Daya beli masyarakat cenderung mengalami penurunan dalam beberapa waktu terakhir. Hal itu pun diakui oleh Kementerian Perdagangan (Kemendag).
Dirjen Perdagangan Dalam Negeri Kementerian Perdagangan, Moga Simatupang mengatakan, Indonesia mengalami deflasi sejak bulan Mei atau setelah pemilu. Terlebih, setelah pemilu itu hampir bisa dikatakan tidak ada acara besar, meski pada Oktober sudah ada persiapan Pilkada serta menyambut natal dan tahun baru 2025 (Nataru 2025).
“Sekarang inflasi sudah mencapai 0,08% untuk periode Oktober dibanding September. Sedangkan year-on-year-nya itu saat ini sudah mencapai 1,74% untuk inflasinya. Kita berharap daya beli masyarakat akan terus meningkat sejalan dengan tingginya permintaan dalam rangka pilkada dan juga persiapan Nataru ini,” kata dia dalam acara Road to CNBC Awards 2024 ‘Best Consumers’, Kamis (28/11/2024).
Kemendag menilai, dengan adanya pilkada dan juga persiapan Nataru ini kurang lebih cukup membangkitkan gairah masyarakat untuk berbelanja. Meski begitu, masih ada sejumlah tantangan yang harus dihadapi di depan mata seperti perubahan teknologi yang cukup cepat, geopolitik, geoekonomi hingga perubahan iklim.
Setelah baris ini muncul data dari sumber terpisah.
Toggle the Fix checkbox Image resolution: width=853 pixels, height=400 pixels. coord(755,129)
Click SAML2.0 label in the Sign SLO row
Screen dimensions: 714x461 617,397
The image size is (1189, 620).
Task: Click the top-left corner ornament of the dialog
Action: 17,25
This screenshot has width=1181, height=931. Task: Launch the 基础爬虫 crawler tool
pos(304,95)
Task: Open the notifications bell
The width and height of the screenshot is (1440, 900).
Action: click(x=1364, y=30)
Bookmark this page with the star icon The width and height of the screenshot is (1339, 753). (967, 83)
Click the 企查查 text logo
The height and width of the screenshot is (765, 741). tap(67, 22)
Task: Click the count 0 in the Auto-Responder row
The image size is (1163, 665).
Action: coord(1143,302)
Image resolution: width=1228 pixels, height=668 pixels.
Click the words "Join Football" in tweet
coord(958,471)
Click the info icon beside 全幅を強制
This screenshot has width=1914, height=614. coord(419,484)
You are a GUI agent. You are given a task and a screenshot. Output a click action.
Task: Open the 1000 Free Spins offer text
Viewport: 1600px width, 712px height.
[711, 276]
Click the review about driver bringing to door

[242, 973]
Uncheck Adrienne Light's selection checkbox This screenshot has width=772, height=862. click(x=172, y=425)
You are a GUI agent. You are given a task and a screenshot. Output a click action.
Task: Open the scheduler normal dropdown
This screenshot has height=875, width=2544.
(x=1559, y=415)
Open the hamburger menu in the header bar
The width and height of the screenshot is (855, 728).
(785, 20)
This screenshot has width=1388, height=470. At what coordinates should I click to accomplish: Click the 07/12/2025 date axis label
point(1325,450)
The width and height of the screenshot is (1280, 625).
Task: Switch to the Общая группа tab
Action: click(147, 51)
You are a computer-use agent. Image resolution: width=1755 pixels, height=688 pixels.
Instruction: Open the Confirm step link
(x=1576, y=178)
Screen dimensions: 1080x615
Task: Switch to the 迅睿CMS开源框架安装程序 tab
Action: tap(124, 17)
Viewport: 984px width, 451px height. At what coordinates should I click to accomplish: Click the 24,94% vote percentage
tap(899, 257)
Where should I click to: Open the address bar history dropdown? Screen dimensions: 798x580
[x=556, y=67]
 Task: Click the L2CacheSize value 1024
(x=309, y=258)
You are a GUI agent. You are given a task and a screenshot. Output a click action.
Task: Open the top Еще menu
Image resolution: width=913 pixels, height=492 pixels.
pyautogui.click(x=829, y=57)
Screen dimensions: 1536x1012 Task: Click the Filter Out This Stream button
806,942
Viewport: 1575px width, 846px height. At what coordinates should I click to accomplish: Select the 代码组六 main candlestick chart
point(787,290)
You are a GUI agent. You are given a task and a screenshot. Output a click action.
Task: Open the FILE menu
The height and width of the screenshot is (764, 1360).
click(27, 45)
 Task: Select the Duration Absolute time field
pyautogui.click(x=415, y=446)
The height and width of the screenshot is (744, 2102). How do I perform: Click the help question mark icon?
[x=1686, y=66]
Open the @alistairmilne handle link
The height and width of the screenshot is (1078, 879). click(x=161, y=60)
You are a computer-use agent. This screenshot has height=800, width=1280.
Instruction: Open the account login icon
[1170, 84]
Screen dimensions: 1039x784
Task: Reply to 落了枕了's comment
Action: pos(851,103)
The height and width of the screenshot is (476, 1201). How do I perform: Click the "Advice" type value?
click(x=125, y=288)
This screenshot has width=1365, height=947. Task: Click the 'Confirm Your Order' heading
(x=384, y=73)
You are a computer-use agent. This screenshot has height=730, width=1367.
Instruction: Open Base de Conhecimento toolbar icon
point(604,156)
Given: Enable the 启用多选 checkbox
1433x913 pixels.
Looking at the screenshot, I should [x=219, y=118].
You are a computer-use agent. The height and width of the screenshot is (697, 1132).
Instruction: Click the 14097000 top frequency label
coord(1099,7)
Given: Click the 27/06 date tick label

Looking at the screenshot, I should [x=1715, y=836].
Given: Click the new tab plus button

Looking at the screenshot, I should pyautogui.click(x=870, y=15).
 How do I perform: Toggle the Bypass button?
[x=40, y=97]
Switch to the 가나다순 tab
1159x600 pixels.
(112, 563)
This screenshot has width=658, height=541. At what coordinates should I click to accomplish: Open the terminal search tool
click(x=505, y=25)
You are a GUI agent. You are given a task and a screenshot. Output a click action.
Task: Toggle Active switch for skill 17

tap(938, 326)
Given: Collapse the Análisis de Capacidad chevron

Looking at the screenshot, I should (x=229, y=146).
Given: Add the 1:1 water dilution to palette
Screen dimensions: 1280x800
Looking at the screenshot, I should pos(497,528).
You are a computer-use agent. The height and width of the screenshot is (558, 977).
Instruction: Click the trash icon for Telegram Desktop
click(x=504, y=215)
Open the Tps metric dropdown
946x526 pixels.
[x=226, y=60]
“Kalau kita lihat tantangan terbesar saat ini kan memang adanya perubahan teknologi yang cukup cepat ya, geopolitik, geoekonomi, perubahan iklim. Tentunya dengan kondisi tersebut terjadi penurunan demand di luar negeri, perang di Ukraina dan Rusia yang tidak tuntas, begitulah kejadian di Arab Spring sampai sekarang terus bergejolak,” kata dia.
Pada akhirnya, kondisi tersebut akan mempengaruhi kinerja ekspor Indonesia yang kemudian turut berdampak terhadap industri manufaktur.
“Nah untuk itu kalau kita lihat China ini kan industri manufaktur Tiongkok ini kan memiliki akses ke ekonomi aglomerasi ini kan tinggi sekali ya atau ekosistemnya mereka mempunyai rantai pasok di sana yang sangat lengkap. Seperti contoh untuk memproduksi satu pakaian, mereka sudah bisa memproduksi warnanya, resletingnya, kancingnya. Dan ke depan juga industri kita sudah harus siap apalagi untuk mencapai Indonesia Emas 2045,” jelasnya.
Kemendag juga menganggap, tantangan utama Indonesia saat ini adalah daya saing industri yang belum terlalu mumpuni lantaran banyak bahan baku dan bahan pendukung lainnya yang masih diimpor. Kondisi tersebut agak menyulitkan bagi para pelaku usaha ketika kurs dollar Amerika Serikat (AS) mengalami penguatan. Akibatnya, beban pembelian bahan baku impor bertambah dan bisa mempengaruhi daya saing produk jadi yang dibuat industri dalam negeri.